Shallow Grave offer up some menacing doomy delights in a well crafted spine-tingler of an album.
Threshold Between Worlds is a relatively straightforward affair. The album is four tracks of meaty doom with a post-metal tint, and sinister vibes are kept at the forefront of its persona. It lives and breathes slow-burning heaviness, and pulls it off rather well.
There are two main elements that make this a decent set-up: The basic raw pulse, and then the eerie soundscapes which overlay it. The latter, in my opinion, is where the real magic comes in. Though they deliver in various pitches and squeals, the majority of these noises, unless I’m very much mistaken, are created rather organically. The guitarist(s) seem to have a natural talent for manipulating reverberation and feedback, giving the music a ghoulish Black Sabbath quality. It’s the kind of primordial warping of distortion that dudes like Stephen O’Malley and Greg Anderson of Sunn O))) admired and subsequently made a living out of.

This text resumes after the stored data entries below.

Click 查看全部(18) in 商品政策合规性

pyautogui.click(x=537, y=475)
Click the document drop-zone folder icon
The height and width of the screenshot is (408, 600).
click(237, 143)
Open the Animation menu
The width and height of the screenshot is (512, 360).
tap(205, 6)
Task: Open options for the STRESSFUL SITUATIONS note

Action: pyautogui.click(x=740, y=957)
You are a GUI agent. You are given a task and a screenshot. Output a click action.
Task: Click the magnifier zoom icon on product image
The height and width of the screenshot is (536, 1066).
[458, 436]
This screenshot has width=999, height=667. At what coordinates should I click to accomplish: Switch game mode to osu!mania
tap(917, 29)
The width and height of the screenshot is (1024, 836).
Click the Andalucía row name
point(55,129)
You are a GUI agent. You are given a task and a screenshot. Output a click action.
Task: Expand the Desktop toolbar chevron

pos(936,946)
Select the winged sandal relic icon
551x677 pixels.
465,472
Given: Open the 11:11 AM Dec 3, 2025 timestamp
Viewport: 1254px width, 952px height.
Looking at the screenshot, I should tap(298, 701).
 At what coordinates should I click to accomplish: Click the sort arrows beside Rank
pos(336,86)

I also detect a glimmer of keyboard work, albeit done subtly. All in all, for all of its rough and readiness, Threshold Between Worlds is pretty technical in its own right. The band seem intent on making the record a spectacle of demonic other-worldliness rather than a straight-up riff-ride.
The Black Sabbath influence is particularly prominent in the opening track, “The Horrendous Abyss”. In these opening segments, the heaviness on offer is kind of old school and bluesy. But Shallow Grave‘s menacing ideals shift towards a more modern and sludgy perception of metal, which is established primarily in the second track, “Garden Of Blood and Bone”. By this time, listeners will have grown accustomed to the muffled snarls of the vocalist and the jaw-rattling bass-work. And so the album appears to find its comfort zone, until the final title track, “Threshold Between Worlds” chimes in and serves as the appropriate thunderous send-off for an album of this kind.
There are also some compelling experiments taken in this record. One of them is the notable changes in tone within each song. You may at several points want to double check that you are indeed hearing the same track you played seven minutes ago. It might seem like a daft observation considering that there is a small thing out there called ‘progressive music’. But within the conventions of such a pacy doom record, it’s interesting to suddenly hear a cessation of rhythm, and then a replacing melody with an altogether different pulse. I actually find it to be one of the most enjoyable elements of the album, which is particularly noticeable within the first two tracks.
There is just that little bit more than the standard affair happening here. Threshold Between Worlds is as noisy and ominous as the best of them, and if hypnosis is the name of the game in slow brooding metal, then Shallow Grave nail it. Their music is crafted patiently and with the right attention to production. It is a doom-laden tumble through the gates of the underworld, but one which is engineered by no half-measures, making it pure evil, plus pure enjoyment.